Fahmin, who passed his SSC examination last year and got admitted himself to Tongi Government College in Gazipur, was one of the nine people killed during the fierce clashes between quota protesters and law enforcers accompanied by ruling party men in Uttara on July 18 2024.
‘Fahmin, the youngest of three brothers, was the brightest since his childhood and hoped to be an engineer. But his hope along with ours is now scattered with the death of my son in police firing,’ Abu Jafor lamented.
He said that Fahmin was honest, bold and blunt from childhood and never compromised with any kind of injustice even in the family.
 ‘I had nothing to say but place a demand that justice must be ensured to the killing of my son.
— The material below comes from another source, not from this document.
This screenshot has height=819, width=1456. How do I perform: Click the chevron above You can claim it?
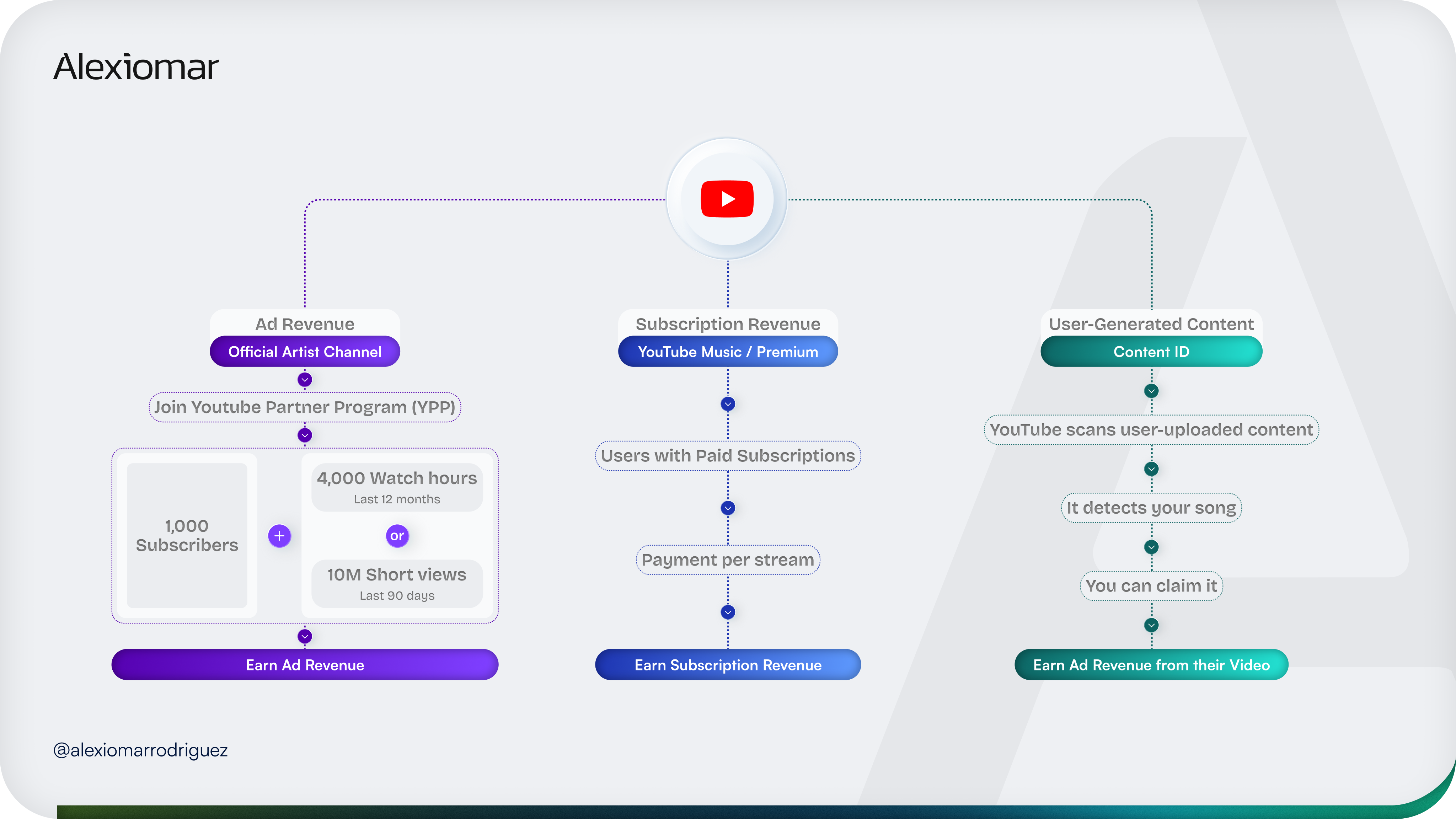1151,547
I also pray no more children of any parents is killed’, he continued.
Fahmin’s brother Sheikh Fardin Jafor said that someone, using Fahmin’s mobile phone, contacted him first and told his brother there had been an accident and Fahmin was being taken to the Uttara Crescent Hospital.
‘The caller did not tell me anything then that my brother had already died. I contacted my uncle and mother who lived in Dhaka with Fahmin to go to Uttara Crescent Hospital with some clothes. At 4pm, I came to know that my brother was killed at noon,’ he said.
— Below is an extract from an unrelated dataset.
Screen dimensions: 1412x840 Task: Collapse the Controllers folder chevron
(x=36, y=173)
Fardin, who has been preparing for university admission, said that there were over 250 marks of pellets all over the bodies of his brother and several rubber bullets on the head.
‘Fahmin was more than a brother to me. He was my best friend as well. We used to bathe, eat, and sleep together. Following his killing, I cannot sleep at night and I have been going through a severe mental pressure and have been taking medicine prescribed by doctors,’ he said.
Fardin said that Fahmin was a man of many talents. ‘He wrote many poems at this age. As a child, he used to sit at home and open the remote control cars and put them back on himself. His wish was to study at BUET and become an engineer. But that dream of becoming an engineer from a young age ended in an instant in the hands of the police, he said.
The family members buried Fahmin at their native village Taratia under Atrai village in Nagoaon on July 19.
Fahmin’s eldest brother has joined a private organisation to support the family after completing his graduation from a private university.